It's a weird time to buy an Apple product. By that I mean it's a terrible time to buy an Apple product. At least, if you want to own the latest and most amazingest with the least amount of heartbreak. That's the story for three of Apple's biggest products: iPhone 4, iPad and now, the MacBook Pro.
If you're the thrill-seeking sort—and more specifically still, the sort who measures their thrills in an inverse relation to the amount of time that's passed between a fresh gadget rolling off the assembly line in Shenzen and being pressed into your hands by a cute-but-not-too-cute Apple Store employee—we think you'll be happiest if you buy your admission tickets to the new and shiny in the first half of its life-cycle, so you get to ride out its entire life knowing you own the thing to own. Generally speaking, the closer to a gadget's death date you purchase said gadget, the worse you're gonna feel when its hotter, younger, possibly tanner replacement is announced.

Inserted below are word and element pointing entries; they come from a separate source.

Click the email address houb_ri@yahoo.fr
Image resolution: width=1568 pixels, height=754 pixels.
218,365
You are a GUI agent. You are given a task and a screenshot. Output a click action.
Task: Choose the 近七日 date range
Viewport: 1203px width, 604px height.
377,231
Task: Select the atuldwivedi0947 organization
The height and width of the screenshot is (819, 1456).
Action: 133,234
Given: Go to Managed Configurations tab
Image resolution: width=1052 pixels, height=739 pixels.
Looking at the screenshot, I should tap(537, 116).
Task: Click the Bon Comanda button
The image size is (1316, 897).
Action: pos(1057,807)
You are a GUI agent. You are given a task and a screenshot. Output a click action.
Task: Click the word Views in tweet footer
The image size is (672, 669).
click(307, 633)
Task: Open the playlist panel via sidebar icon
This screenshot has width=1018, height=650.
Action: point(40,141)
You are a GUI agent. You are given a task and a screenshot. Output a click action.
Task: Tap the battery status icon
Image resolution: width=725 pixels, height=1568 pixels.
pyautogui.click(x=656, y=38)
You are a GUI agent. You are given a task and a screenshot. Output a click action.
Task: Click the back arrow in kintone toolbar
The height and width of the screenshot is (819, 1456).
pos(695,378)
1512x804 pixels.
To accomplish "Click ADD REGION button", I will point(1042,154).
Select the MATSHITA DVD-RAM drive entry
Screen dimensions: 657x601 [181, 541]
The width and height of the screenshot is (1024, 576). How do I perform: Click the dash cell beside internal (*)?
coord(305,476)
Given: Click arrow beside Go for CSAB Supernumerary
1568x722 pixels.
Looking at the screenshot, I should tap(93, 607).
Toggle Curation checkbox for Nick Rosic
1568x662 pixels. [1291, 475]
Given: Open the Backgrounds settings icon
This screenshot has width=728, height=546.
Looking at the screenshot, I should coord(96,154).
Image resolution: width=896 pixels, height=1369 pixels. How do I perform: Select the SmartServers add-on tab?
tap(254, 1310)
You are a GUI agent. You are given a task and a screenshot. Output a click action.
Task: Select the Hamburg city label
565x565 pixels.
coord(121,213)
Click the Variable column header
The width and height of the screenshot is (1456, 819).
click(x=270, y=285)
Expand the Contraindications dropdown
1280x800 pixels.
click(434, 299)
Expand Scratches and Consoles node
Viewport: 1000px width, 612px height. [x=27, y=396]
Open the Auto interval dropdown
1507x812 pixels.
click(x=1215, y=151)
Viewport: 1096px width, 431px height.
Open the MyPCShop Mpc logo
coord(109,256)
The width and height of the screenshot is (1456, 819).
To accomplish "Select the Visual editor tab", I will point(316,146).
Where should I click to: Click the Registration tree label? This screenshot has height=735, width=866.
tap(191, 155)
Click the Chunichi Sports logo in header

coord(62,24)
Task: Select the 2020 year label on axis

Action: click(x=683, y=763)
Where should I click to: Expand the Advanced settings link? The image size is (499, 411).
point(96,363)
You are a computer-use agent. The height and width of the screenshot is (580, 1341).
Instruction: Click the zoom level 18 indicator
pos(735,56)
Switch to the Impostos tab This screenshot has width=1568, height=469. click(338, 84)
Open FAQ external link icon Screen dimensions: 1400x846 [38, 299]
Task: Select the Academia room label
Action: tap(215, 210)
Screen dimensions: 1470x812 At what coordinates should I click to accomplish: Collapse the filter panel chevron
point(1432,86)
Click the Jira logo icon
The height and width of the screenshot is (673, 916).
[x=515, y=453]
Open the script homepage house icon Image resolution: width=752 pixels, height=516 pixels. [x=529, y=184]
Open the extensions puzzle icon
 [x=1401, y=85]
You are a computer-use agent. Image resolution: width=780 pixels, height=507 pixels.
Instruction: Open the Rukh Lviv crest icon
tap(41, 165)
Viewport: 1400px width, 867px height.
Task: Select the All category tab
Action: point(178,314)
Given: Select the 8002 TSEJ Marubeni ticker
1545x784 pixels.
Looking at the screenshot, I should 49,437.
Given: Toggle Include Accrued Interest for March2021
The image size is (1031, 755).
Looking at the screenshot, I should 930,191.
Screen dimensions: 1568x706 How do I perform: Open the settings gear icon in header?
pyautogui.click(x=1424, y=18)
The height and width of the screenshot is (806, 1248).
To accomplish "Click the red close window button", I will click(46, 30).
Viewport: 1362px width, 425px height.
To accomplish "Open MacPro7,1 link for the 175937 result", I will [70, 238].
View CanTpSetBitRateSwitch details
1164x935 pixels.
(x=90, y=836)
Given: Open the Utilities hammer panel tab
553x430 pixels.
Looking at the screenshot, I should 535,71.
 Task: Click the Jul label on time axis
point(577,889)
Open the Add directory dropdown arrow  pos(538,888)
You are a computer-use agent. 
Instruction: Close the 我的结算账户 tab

Obviously this formula for gadget happiness is subject to the pull of two major variables: Price and new hotness density. Sure, the new iPhone might be able to blow you, but can you buy it for $100? And if the one before it was similarly sexy, the new one's talents may not seem all that great as an upgrade. (Hence, less new gadget remorse.) On the other hand, if the new model does something truly amazing that the previous one did not, the remorse factor can explode so violently it reforms itself into a black hole suck.
Anyway, we've already said why this moment is a dicey one to buy an iPad—a new one is likely less than an iPhone 4 for that matter, though the case is strongest for holding out on the iPad, given that we're in a timeframe measured in weeks before a likely replacement.